- Records
------------------------------------------------
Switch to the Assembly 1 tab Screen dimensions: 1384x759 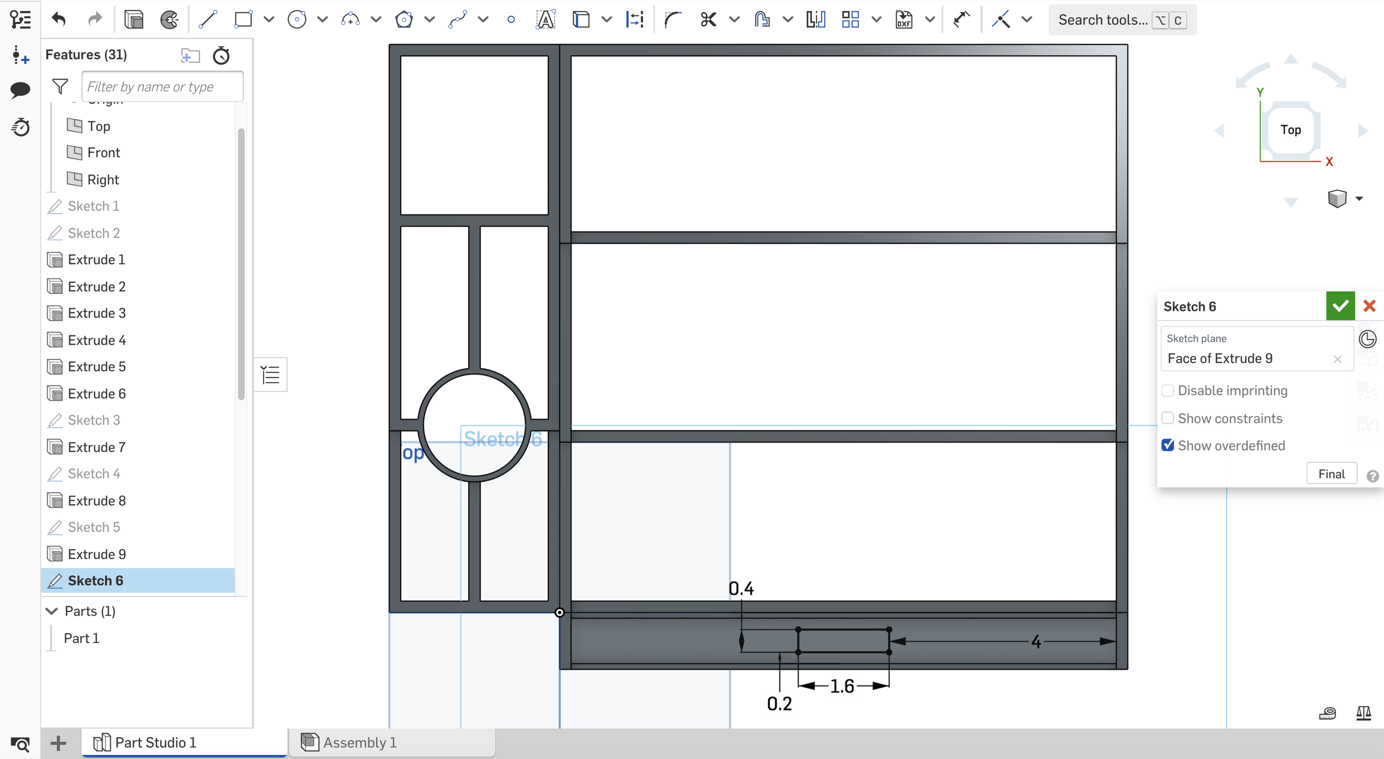click(x=358, y=742)
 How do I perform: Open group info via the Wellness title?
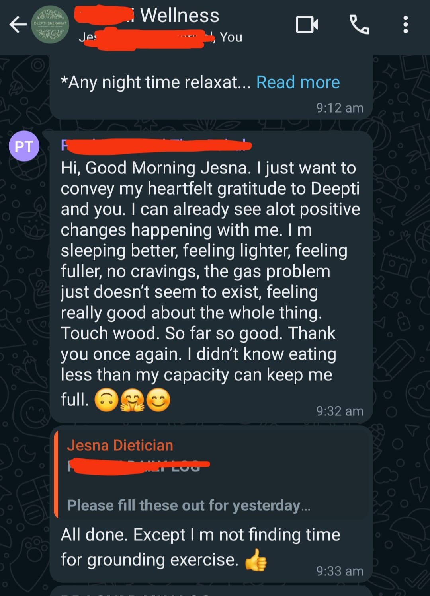[x=180, y=16]
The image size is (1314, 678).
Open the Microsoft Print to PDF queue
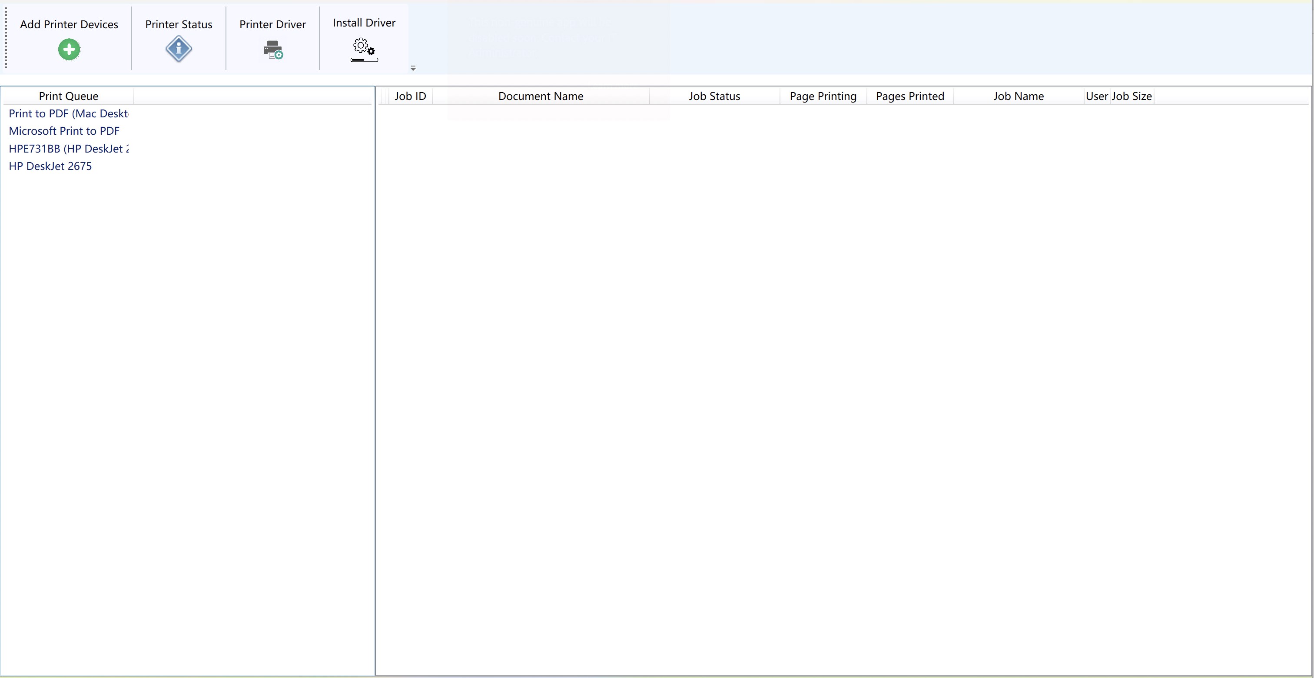pos(64,131)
------------------------------------------------
- EXERCISE AIM
Could you rewrite the stretch of the listing from the line containing "The image size is (1314, 678)." through the end of the listing, both ends included, multiplying only the coordinates in the answers by 0.7 and rounding each to a whole number with halves going up? Keep all other text unchanged and leave the pictures out.

- RESPONSE TO THIS TASK
The image size is (1314, 678).
Open the Microsoft Print to PDF queue
pos(45,92)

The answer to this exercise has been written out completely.